Fixes: https://tracker.ceph.com/issues/44018
Signed-off-by: Sage Weil <sage@redhat.com>
---

diff --git a/src/pybind/mgr/cephadm/module.py b/src/pybind/mgr/cephadm/module.py
index 1a38ef0876c..a1c2c8819e7 100644
--- a/src/pybind/mgr/cephadm/module.py
+++ b/src/pybind/mgr/cephadm/module.py
@@ -747,6 +747,12 @@ class CephadmOrchestrator(MgrModule, orchestrator.OrchestratorClientMixin):
                 }
         self.set_health_checks(self.health_checks)
 
+    def _serve_sleep(self):
+        sleep_interval = 600
+        self.log.debug('Sleeping for %d seconds', sleep_interval)
+        ret = self.event.wait(sleep_interval)
+        self.event.clear()
+
     def serve(self):
         # type: () -> None
         self.log.info("serve starting")
@@ -757,7 +763,23 @@ class CephadmOrchestrator(MgrModule, orchestrator.OrchestratorClientMixin):
             self.log.debug('refreshing services')
             completion = self._get_services(maybe_refresh=True)
             self._orchestrator_wait([completion])
-            orchestrator.raise_if_exception(completion)
+            # FIXME: this is a band-aid to avoid crashing the mgr, but what
+            # we really need to do here is raise health alerts for individual
+            # hosts that fail and continue with the ones that do not fail.

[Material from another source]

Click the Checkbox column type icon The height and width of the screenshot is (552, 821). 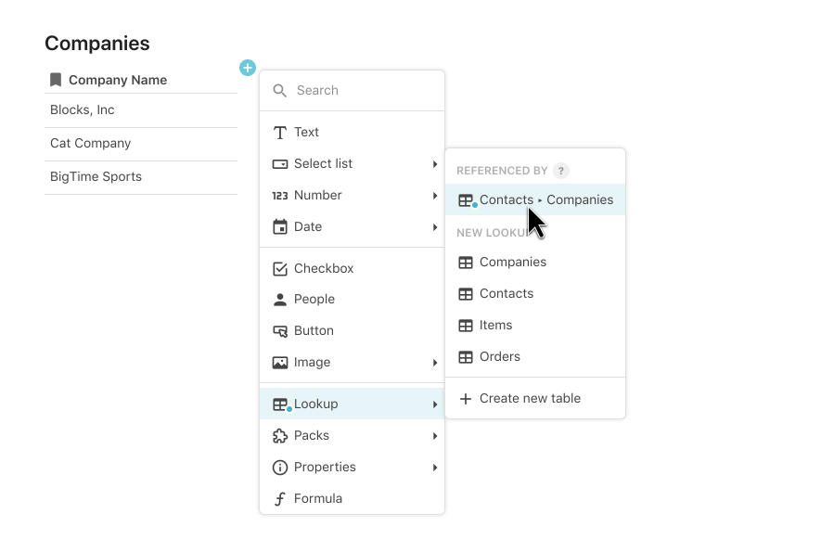click(x=280, y=269)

+            if completion.exception is not None:
+                self.log.error('failed to refresh services: %s' % completion.exception)
+                self.health_checks['CEPHADM_REFRESH_FAILED'] = {
+                    'severity': 'warning',
+                    'summary': 'failed to probe one or more hosts',
+                    'count': 1,
+                    'detail': [str(completion.exception)],
+                }
+                self.set_health_checks(self.health_checks)
+                self._serve_sleep()
+                continue
+            if 'CEPHADM_REFRESH_FAILED' in self.health_checks:
+                del self.health_checks['CEPHADM_REFRESH_FAILED']
+                self.set_health_checks(self.health_checks)
             services = completion.result
             self.log.debug('services %s' % services)
 
@@ -772,13 +794,11 @@ class CephadmOrchestrator(MgrModule, orchestrator.OrchestratorClientMixin):
                             time.sleep(1)
                         else:
                             break
-                    orchestrator.raise_if_exception(completion)
+                    if completion.exception is not None:
+                        self.log.error(str(completion.exception))
                 self.log.debug('did _do_upgrade')
             else:
-                sleep_interval = 600
-                self.log.debug('Sleeping for %d seconds', sleep_interval)
-                ret = self.event.wait(sleep_interval)
-                self.event.clear()
+                self._serve_sleep()
         self.log.info("serve exit")
 
     def config_notify(self):